The tenancy move in pack

When I first started in lettings, aside from a tenancy agreement, a gas safety certificate and perhaps a brief inventory, there was little that was required for a tenancy to get set up!

As the years rolled on we have seen the introduction of the Housing Act 2004, Deregulation Act 2015, Energy Performance of Buildings Regulations 2012, Fire Safety (Regulatory Reform) 2005, Smoke and Carbon Monoxide Alarms Regulations 2015 and next year will see the roll out of the Right to Rent legislation throughout England following a pilot scheme in the West Midlands. All of these legislative introductions and changes have had an impact in terms of the documents which need to be produced at the outset of a tenancy.

So aside from the tenancy document itself, what else should be in your move in pack when you sign up a new tenant?

I think it is safe to say that most people are aware that for an assured shorthold tenancy there is a requirement that the deposit be protected in one of the three government approved schemes.

Since its relatively quiet introduction in 2007 many landlords have been caught out, being entirely unaware of the need to protect the deposit. More have been caught out by the issues relating to the prescribed information which should include not only the required information but also a copy of the schmese up to date terms and conditions and must be served on the tenant within 30 days of the tenancy commencement.

Due to the way that the deposit dispute service works it is imperative that there is a comprehensive inventory of the property undertaken and signed at the outset of the tenancy. To avoid doing so will mean almost certain failure if your clam to have the deposit awarded to you is contested.

The EPC should have already been made available to the tenant as they should be given it before negotiations for the property commence. Many landlords however ask the tenant to sign a copy upon move in just to ensure that they can demonstrate the tenant has actually seen it.

If the property is in a block of flats then there is an obligation that the common parts of the building have been assessed in respect of fire risk. A prudent landlord may wish to give the tenant a copy of the fire risk assessment although this is not currently mandatory.

On the subject of fire safety, on the 1st October 2015, the Smoke and Carbon Monoxide Alarm Regulations came into force.
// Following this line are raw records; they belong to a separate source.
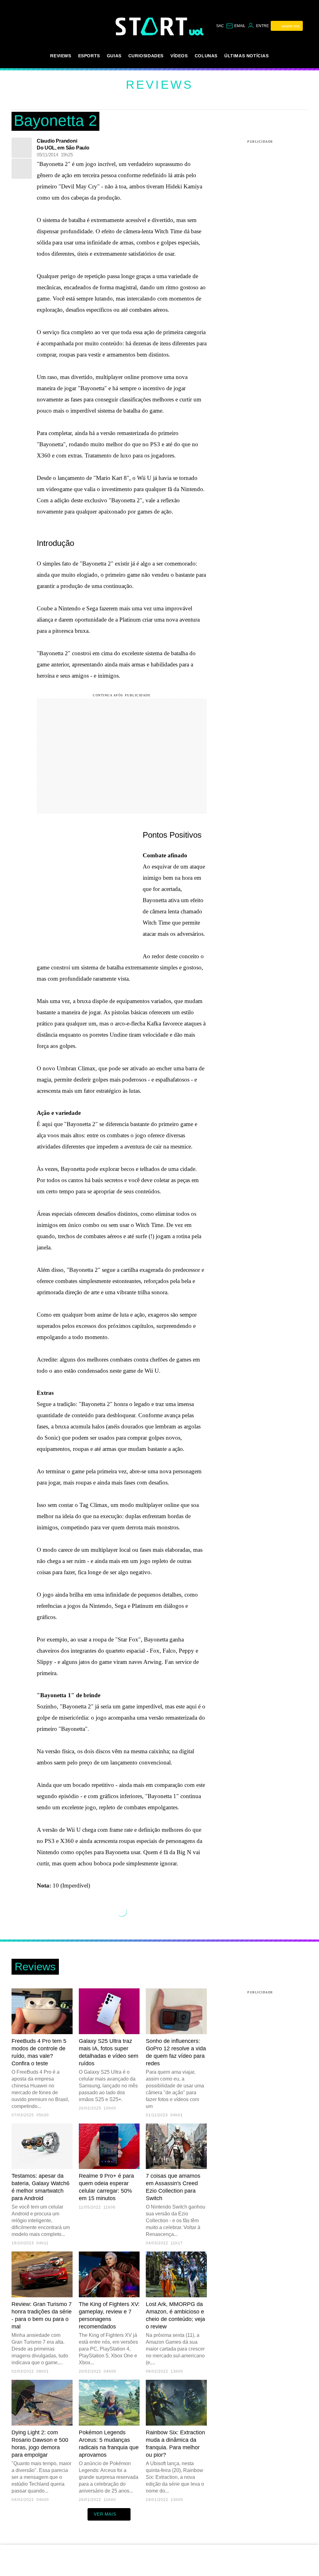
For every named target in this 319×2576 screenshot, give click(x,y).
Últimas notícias (246, 55)
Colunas (206, 55)
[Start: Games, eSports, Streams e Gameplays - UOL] (152, 26)
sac (220, 26)
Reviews (60, 55)
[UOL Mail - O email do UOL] (235, 26)
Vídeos (179, 55)
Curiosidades (146, 55)
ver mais (105, 2514)
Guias (114, 55)
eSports (89, 55)
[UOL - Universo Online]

It means that there should be a smoke detector on every level of a residential building and a Carbon Monoxide Detector is also required in the event that solid fuel is burned at the property. Whilst the obligation is on the landlord to ensure that the alarms are functional at the start of the tenancy the requirement for testing during the tenancy becomes that of your tenant. As part of the move in pack you should detail what maintenance requirements are likely for the smoke alarms to ensure that your tenant is aware.

Furthermore the landlord is obliged to have the property assessed for the risk of Legionella. This relatively recent introduction means that the property should be assessed and an ongoing management plan be put in place to ensure the risk is controlled. You may wish to include a copy of the legionella risk assessment and recommendations or at the very minimum some advisory notes for the tenant as part of the move in pack.

The Gas Safety Certificate, performed by an Engineer on the Gas Safe Register will also form part of the move in documents. I’m sure all of you knew about this one! You will also no doubt be aware of the requirement for Portable Appliance testing in the event that you are renting furnished accommodation.

One document you may not be aware of is the “How to Rent Guide.” This needs to be issued to all tenants as part of the initial tenant sign up process. It is a government issued circa 8 page document which the tenant must have a copy of.     As with some of the other issues I have mentioned this is a relatively recent requirement.

From February 2016 the Right to Rent regulations will exist through England and so you will have to verify that your prospective tenant has the legal authority to reside in the UK.

So equipped with a tenancy, gas safety certificate, how to rent leaflet, inventory, PAT testing results, leaflet on legionnaires disease, details of the smoke alarm systems, EPC, deposit details, prescribed information and  fire risk assessment, you should be about ready to sign up your tenant!

Once your tenants have waded through all of these documents don’t forget to obtain a proof of ID and address from them as well!

Be aware if you are acting for a landlord you will also need their signed authority form and referencing details in order to substantiate your due diligence.

That’s all from me this month – I shall leave you to get on with all your tenancy paperwork!